In a clear break from tradition, official Soviet newspapers showcased the appointment of the country's new leader on the front page the next morning, relegating Chernenko's obituary to page two. The Soviet elite, it appeared, was eager to turn the page -- and turn the page they did.

A Culmination

It was 25 years ago today that a 54-year-old Mikhail Gorbachev became the leader of the Soviet Union. He began his tenure seeking to reform, and thus save, a decrepit Soviet system that was falling behind its Western rivals in every way. He ended up transforming his country beyond recognition, leading to the breakup of a once-mighty superpower and the end of the Cold War.

In a recent interview with RFE/RL's Russian Service, Gorbachev, now 79, said that despite the fact that his reform program did not turn out as he would have wished, he nevertheless had no regrets.

"There were so many trials, so much work, day and night, night and day, and people were ungrateful," Gorbachev said. "But then I asked myself, 'Why should people thank you?' The question should be put the other way around: 'You've had such great luck, to be able to change this massive country. What greater happiness can you ask for?'"

Gorbachev (left) at Chernenko's funeral in Moscow on March 13, 1985.
Since leaving office following the 1991 Soviet collapse, Gorbachev has moved in and out of the public eye. A fierce critic of Russia's first post-Soviet leader, Boris Yeltsin, he ran unsuccessfully for president in 1996, winning just 0.5 percent of the vote.

He has been more supportive of Yeltsin's successors, Vladimir Putin and Dmitry Medvedev. But recently, he has emerged as a critic of the Russian leadership's backsliding on democratic principles.

On March 5, Gorbachev accused Prime Minister Putin's government of trying to initiate a modernization program for Russia from the top down, "practically without the people." Gorbachev also harshly criticized the ruling United Russia party of seeking a monopoly on power "like the Communist Party of the Soviet Union, only worse."

Gorbachev's ascent to power represented a generational sea change. For decades, the country had been ruled by the so-called Class of 1937, the generation of officials who had survived Stalin's purges and rose in the Soviet bureaucracy following his death.

Epitomized by longtime Soviet leader Leonid Brezhnev, who ruled from 1964 until his death in 1982, that generation survived World War II and the Great Terror -- and prized caution and stability above all.

The Soviet Union became a global superpower under the rule of Brezhnev and his contemporaries, but by the late 1970s and early 1980s, its economy was stagnant, life expectancy had plummeted, and public cynicism was rampant.
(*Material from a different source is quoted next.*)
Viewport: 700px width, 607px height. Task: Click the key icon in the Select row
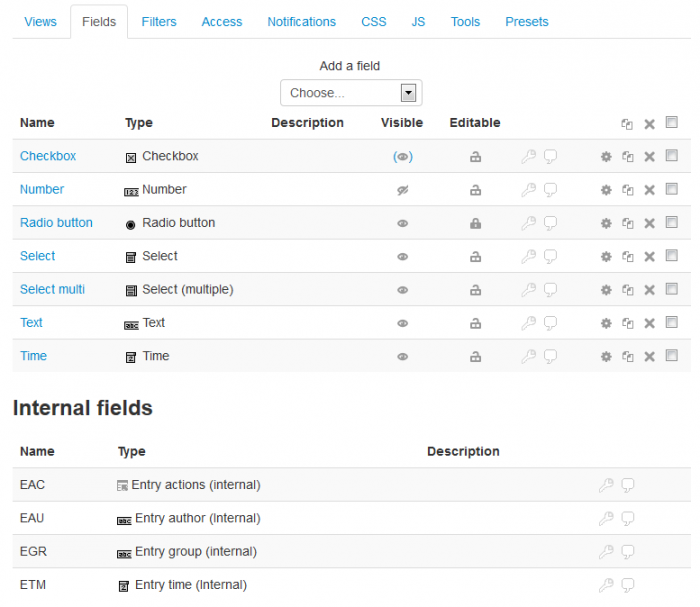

As Vadim Medvedev, a onetime Gorbachev aide and former high-ranking Communist Party official, explains, by the mid-1980s, there was a widespread consensus that younger and more dynamic leadership was needed.

"I understood," Medvedev says, "and many others understood, that change was necessary and this change was connected to the election of a new young leader."
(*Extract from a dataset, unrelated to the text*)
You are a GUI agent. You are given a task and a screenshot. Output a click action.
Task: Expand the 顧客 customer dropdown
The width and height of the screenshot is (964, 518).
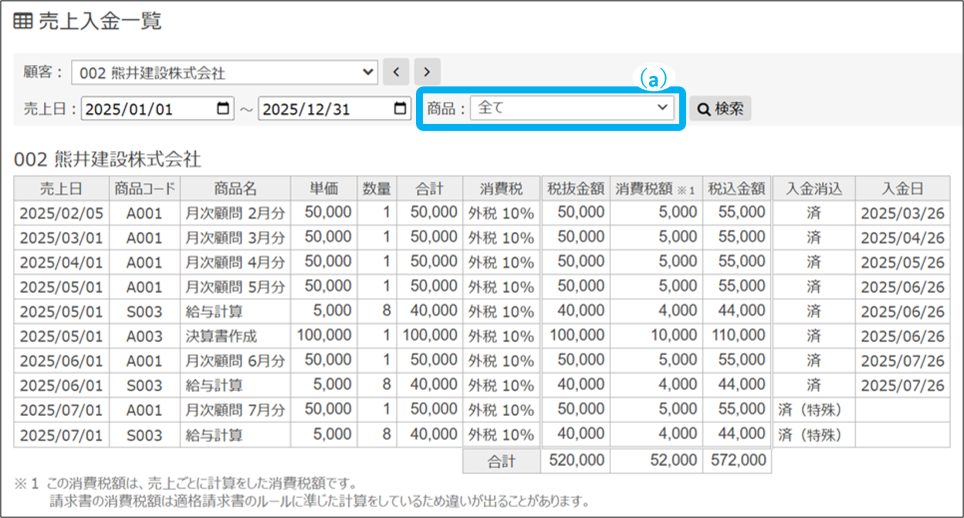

Gorbachev promoted like-minded people to key posts. He replaced Foreign Minister Andrei Gromyko, who had served in his post for 28 years -- and was known in the West as "Mr. Nyet" -- with Eduard Shevardnadze. He also brought Aleksandr Yakovlev, the former Soviet ambassador to Canada, into the Politburo as his chief ideologist.

Overhauling The System

Gorbachev began his reforms methodically. In April 1985, he called for a policy of "acceleration," a fast-paced technological modernization and an increase in agricultural and industrial production. He also instituted quality control on consumer goods and initiated an antialcohol campaign.

Medvedev tells RFE/RL's Russian Service that initially, Gorbachev thought he could rely on more or less traditional Soviet methods to revive the economy.

But it soon became clear to the new Soviet leader that the system was in need of a more fundamental overhaul. He used the occasion of the 27th Communist Party Congress in February-March 1986 to announce his signature policy of perestroika, or restructuring.

"When we took the first steps with perestroika, we tried to change the economic situation with more well-known methods -- strengthening discipline and order, improving management techniques," Medvedev says. "Later we saw that we needed to go deeper."

Gorbachev meets with British Prime Minister Margaret Thatcher at the Kremlin in March 1987.
By early 1987 Gorbachev introduced limited market mechanisms, allowing the opening of small private businesses, or cooperatives, and decentralizing economic decisionmaking for state enterprises. He also proposed multicandidate elections for some local government posts.

In an effort to pressure conservative elements in the Communist Party, Gorbachev also introduced the policy of glasnost, or openness, relaxing censorship of the media and restrictions on free speech. Political prisoners were freed, victims of Stalin's purges were rehabilitated, free expression flourished, and previously banned books were officially published.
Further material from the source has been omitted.